**Exercise instructions**
Format everything in the records below from the line containing "Screen dimensions: 1037x628" down to the line containing "(x=383, y=356)" as a Markdown table with the columns Row and Line. Number each row and leave out blank lines.

**Extracted entries**
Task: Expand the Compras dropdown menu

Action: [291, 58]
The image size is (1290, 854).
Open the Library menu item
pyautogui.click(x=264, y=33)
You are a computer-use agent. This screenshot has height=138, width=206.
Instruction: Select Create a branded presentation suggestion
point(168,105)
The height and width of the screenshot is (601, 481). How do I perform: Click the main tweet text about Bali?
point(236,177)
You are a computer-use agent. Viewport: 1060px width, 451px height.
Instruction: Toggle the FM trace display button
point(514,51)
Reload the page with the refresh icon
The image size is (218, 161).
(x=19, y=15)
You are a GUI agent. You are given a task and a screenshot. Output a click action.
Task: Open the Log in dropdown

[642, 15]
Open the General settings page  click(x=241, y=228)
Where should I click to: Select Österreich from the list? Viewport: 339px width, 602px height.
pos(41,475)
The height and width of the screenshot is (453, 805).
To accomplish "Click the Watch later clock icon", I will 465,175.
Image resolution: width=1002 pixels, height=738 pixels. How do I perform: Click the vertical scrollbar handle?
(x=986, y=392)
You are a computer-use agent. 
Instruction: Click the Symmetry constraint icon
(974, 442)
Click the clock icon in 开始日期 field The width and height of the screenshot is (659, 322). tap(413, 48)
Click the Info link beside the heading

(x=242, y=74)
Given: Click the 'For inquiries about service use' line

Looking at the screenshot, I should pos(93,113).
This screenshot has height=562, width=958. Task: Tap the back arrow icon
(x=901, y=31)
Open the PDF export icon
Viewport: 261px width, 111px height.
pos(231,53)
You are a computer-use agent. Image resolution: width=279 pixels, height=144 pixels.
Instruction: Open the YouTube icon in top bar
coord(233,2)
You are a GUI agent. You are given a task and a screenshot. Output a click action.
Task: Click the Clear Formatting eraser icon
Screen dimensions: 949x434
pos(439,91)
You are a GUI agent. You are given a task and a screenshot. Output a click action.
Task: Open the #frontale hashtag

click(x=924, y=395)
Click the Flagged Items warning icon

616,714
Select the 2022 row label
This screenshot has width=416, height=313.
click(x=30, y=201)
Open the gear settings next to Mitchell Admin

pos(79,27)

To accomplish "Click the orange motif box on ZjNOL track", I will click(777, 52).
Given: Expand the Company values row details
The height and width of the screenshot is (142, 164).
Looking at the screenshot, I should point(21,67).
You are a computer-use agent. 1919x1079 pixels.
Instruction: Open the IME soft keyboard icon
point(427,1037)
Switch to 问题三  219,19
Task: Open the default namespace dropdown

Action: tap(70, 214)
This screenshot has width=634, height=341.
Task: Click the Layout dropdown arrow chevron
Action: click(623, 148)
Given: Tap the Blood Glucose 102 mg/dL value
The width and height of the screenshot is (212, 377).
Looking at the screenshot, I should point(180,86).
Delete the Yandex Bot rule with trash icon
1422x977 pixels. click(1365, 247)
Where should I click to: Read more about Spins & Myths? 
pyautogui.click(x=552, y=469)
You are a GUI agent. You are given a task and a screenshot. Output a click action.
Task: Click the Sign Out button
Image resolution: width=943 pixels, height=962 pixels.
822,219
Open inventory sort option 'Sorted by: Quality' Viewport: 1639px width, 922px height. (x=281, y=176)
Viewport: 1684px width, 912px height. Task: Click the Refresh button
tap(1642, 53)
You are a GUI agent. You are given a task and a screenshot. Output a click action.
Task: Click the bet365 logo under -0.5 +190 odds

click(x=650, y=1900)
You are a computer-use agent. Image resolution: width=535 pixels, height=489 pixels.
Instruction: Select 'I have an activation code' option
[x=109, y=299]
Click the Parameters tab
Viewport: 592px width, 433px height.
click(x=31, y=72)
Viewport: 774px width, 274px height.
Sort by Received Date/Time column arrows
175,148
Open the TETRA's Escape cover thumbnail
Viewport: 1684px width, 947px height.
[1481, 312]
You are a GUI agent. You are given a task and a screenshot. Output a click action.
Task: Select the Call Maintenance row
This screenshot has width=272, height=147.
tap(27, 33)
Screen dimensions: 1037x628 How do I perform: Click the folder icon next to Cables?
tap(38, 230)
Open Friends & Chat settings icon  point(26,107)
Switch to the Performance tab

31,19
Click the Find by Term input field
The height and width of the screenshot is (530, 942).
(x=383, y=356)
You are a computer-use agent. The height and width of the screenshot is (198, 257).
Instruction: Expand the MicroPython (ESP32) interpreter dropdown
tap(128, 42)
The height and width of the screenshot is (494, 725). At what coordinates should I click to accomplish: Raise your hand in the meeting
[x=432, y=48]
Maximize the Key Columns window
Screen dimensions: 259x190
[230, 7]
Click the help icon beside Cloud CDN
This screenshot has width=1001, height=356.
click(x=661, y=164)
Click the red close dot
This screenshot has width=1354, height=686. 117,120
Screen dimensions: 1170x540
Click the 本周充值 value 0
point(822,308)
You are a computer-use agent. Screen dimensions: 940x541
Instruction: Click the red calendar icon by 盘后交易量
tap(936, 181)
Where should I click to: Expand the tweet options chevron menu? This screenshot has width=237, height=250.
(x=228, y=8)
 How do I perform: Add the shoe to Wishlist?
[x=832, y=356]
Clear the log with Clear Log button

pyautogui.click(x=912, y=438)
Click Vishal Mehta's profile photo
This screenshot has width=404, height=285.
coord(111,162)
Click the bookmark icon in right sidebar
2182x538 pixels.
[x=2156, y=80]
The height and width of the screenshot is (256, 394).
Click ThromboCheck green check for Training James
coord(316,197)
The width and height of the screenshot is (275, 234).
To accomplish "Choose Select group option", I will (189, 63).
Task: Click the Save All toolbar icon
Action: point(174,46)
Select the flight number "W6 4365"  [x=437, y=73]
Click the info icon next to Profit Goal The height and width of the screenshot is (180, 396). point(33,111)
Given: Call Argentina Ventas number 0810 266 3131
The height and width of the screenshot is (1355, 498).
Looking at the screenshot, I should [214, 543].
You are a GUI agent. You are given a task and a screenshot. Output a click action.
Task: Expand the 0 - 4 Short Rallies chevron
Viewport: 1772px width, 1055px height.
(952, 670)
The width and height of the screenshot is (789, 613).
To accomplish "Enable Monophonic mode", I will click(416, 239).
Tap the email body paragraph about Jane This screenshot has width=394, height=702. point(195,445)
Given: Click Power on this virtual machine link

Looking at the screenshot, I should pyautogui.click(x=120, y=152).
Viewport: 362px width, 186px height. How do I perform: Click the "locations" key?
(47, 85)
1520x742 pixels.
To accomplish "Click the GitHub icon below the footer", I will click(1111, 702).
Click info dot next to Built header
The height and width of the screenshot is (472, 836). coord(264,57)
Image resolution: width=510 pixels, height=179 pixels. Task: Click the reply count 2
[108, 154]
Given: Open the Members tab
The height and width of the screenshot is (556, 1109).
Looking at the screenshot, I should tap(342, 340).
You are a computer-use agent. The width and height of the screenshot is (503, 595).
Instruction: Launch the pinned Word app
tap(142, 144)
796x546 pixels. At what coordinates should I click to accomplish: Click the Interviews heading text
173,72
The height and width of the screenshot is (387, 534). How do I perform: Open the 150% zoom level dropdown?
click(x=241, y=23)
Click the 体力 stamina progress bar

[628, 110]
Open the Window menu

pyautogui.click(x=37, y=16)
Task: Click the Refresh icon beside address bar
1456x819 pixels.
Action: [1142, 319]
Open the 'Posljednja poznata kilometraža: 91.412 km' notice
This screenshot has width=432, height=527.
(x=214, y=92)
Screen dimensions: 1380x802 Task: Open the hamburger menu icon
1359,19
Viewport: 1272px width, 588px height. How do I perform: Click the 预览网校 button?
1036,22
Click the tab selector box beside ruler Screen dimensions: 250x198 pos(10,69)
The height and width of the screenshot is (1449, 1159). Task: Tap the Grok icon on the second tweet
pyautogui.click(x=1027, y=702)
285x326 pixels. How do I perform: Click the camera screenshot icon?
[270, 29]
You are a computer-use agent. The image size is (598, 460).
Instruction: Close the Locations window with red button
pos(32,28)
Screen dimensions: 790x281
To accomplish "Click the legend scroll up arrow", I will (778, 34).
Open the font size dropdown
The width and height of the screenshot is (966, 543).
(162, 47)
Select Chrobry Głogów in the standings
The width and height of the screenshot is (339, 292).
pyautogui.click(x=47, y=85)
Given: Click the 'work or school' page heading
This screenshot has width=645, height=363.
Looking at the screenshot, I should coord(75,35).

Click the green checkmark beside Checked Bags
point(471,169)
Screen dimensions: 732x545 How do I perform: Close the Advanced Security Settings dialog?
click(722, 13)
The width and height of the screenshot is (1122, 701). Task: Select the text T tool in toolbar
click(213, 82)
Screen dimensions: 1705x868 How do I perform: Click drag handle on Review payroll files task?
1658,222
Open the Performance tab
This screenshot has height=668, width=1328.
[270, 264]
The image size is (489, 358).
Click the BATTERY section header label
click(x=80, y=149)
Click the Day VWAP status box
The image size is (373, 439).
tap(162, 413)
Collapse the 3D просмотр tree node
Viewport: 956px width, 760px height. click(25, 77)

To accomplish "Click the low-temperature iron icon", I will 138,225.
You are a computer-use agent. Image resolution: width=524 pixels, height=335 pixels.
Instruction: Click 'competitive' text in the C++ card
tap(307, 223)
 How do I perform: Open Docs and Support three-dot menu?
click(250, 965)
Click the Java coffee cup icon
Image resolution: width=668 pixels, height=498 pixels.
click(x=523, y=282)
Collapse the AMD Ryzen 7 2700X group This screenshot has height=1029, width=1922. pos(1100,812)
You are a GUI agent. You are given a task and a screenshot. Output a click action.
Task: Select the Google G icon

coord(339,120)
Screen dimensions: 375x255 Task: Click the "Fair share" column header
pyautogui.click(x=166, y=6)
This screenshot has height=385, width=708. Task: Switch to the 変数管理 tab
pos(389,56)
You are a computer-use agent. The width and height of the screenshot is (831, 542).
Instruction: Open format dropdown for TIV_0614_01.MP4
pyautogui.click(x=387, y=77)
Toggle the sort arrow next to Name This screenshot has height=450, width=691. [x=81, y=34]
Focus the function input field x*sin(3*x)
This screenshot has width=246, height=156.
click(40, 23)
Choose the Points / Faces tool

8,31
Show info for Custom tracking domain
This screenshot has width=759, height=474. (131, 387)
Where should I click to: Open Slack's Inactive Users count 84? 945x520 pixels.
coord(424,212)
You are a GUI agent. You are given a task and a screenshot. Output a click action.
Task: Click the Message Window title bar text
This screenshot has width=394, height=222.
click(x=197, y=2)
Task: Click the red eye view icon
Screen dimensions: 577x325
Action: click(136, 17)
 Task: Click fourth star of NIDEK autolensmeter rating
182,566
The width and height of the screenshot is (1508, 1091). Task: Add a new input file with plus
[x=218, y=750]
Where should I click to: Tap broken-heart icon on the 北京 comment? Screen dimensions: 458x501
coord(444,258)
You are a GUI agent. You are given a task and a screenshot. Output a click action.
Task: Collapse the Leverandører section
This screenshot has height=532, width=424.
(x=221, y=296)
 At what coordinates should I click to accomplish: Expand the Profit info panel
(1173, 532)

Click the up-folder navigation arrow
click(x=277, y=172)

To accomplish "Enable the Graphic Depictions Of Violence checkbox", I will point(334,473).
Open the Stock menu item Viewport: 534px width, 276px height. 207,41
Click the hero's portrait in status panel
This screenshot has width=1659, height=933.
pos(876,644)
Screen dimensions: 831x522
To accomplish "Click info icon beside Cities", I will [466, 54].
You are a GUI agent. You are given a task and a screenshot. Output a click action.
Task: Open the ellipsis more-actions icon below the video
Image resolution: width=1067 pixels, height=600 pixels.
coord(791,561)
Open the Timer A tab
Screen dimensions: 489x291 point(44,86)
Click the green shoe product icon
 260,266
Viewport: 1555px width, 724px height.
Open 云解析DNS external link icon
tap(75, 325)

**Output of the task**
| Row | Line |
|---|---|
| 1 | Screen dimensions: 1037x628 How do I perform: Click the folder icon next to Cables? |
| 2 | tap(38, 230) |
| 3 | Open Friends & Chat settings icon  point(26,107) |
| 4 | Switch to the Performance tab |
| 5 | 31,19 |
| 6 | Click the Find by Term input field |
| 7 | The height and width of the screenshot is (530, 942). |
| 8 | (x=383, y=356) |